Posted by
Andrews on Tuesday, May 13, 2008 11:09:57 PM
I know that the AGW crowd argues that global warming is "unprecedented" and will cost millions of lives very soon, but I think the evidence
speaks against both arguments.
First,t here is plenty of evidence that the earth was warmer in recent history,
despite the absurd "hockey stick" graph. Let us just look at Greenland, where former Norse settlements are now either uninhabitable or under snow and ice. That argues that as recently as the 12th or 13th centuries, the earth was warmer. Likewise the evidence of abandoned mines and whole towns revealed by retreating Swiss glaciers says that earth was warmer as recently as the early middle ages.
Of course, until recently no one claimed otherwise, but then came the AGW scam. As part of their claim was that warming a degree or two would cause everyone to die, and that any significant global warming must be the result of man's activities rather than any natural process, they must deny the entire historical record of cyclical warming, including the warm periods of the middles ages as well as another in the classical period. So we must conclude that the medieval Norse somehow survived in climates where we could not today.

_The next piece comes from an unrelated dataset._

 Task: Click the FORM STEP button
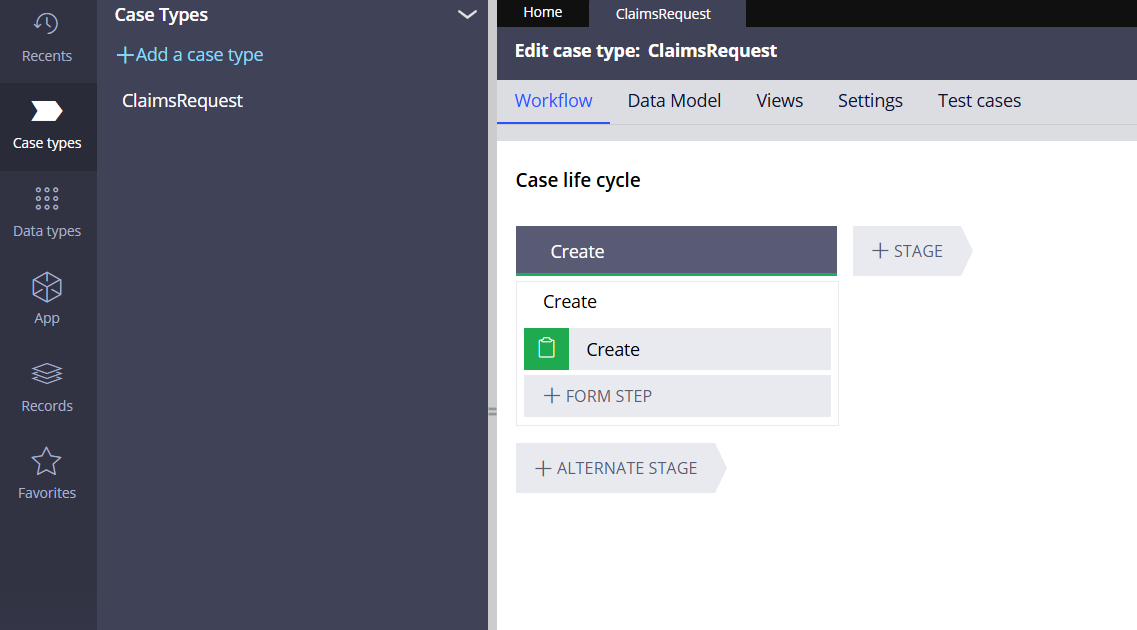pyautogui.click(x=677, y=395)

Those were some hardy vikings, living in houses built under ice.
Obviously, that is simply an absurd claim. The vikings did not pasture their sheep and cows in snow filled tundra, nor did the Swiss peasants build mines inside glaciers. The earth was a few degrees warmer in recent memory, and, despite the claims of the AGW crowd, not only did millions not die, but the periods of slight global warming were actually rather prosperous ones. All of which makes a bit of shambles of their claims.
UPDATE 05/15/2008
I found
an interesting article highlighting the sudden change in accepted history. It comes from a group with a definite agenda, but it gives a good summary of the almost overnight shift from general acceptance of the medieval warming and little ice age to the claims that all temperature change was packed into the 20th century.